Who really pays for taxes in North Carolina?
Published 6:19 pm Friday, April 18, 2008
By Staff
Two workers arrive at the office at 8 a.m. By 8:34 a.m., one of the workers has earned enough money to pay his share of state and local taxes for the day. The other worker must keep going for another 17 minutes to earn enough to pay his share. The difference between these two workers is their income, but not in the way you may think.
In North Carolina today, it is the state’s poorest taxpayers who pay the highest share of their incomes in state and local taxes and the wealthiest taxpayers who pay the least. State and local taxes pay for many of the things that keep North Carolinians safe and enhance their quality of life. These include physical structures like roads, jails and school buildings and services like health care, education, and restaurant inspections.
Because these investments benefit everyone, each North Carolinian should contribute an appropriate share of his or her income to pay for them. It should be a common goal that all North Carolinians pay similar shares of their incomes in state and local taxes. A good case can also be made that wealthier taxpayers should contribute a greater share of their incomes.
However, the situation today is the exact opposite of this ideal. In 2007, the bottom 20 percent of North Carolina households, with an average annual income of $10,000, paid 10.7 percent of their incomes in state and local taxes. In the same year, the top 1 percent, with an average annual income of $970,000, paid only 7.1 percent. The responsibility of paying local and state taxes falls hardest on those with the least ability to pay.
North Carolina’s state and local tax system on the whole is unfair, or “regressive.” North Carolina relies primarily on income, property and sales taxes to fund state and local services. The income tax is the largest of North Carolina’s combined state and local revenue sources. This helps to lessen the overall “regressivity” of the state’s tax system, but it is not enough to offset the impact that the sales, excise and property taxes have on the poorest households. A fair tax system should be structured so that the combined impact of all tax sources results in households with higher incomes paying the greatest share of income in state and local taxes.
The “regressivity” of North Carolina’s tax system has a serious impact on the state’s ability to collect adequate revenues. The majority of state income is concentrated in the wealthiest households, and the incomes of the top 1 percent are growing at a much faster rate than any other income category. Because North Carolina’s state and local tax system primarily targets working families who have seen their wages stagnate and have the least ability to pay, state revenues are in danger of lagging behind. Unless the state makes some key tax policy changes, we will certainly face serious budget problems in the future.
Changes that would require wealthy households to pay their fair share are essential to the state’s success.

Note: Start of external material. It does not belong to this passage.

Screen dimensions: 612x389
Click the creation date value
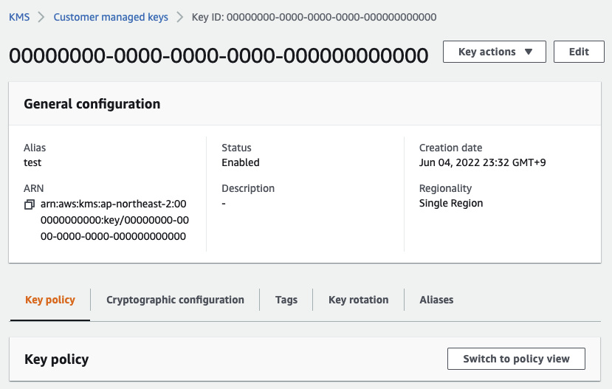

If we were to change the state and local tax system to require the wealthiest 1 percent of households to pay as much of their income as the poorest 20 percent do, the revenue yield would have been $589 million in 2006.
One way to improve tax fairness is to expand the sales tax base to include more personal services (used more by the wealthy) and use the revenue gains to lower the overall sales tax rate. Another is to increase the size of the Earned Income Tax Credit to offset the impact of the sales tax on low-income households.
Changes can also be made to the property tax to benefit low-income homeowners and renters. The preferred approach, used in more than 30 states, is a refundable “circuit breaker” credit that would return a portion of property taxes low-income homeowners and renters pay through a refundable credit on their state income tax form.
Ideally, when lawmakers consider any changes to North Carolina’s current revenue system, they should account for the impact the change will have on low- and moderate-income taxpayers. If fairness is not at the center of every tax policy debate, reform efforts will fall short on achieving long-term adequacy. Focusing on fairness will help the state meet its needs without relying on those with the least to contribute.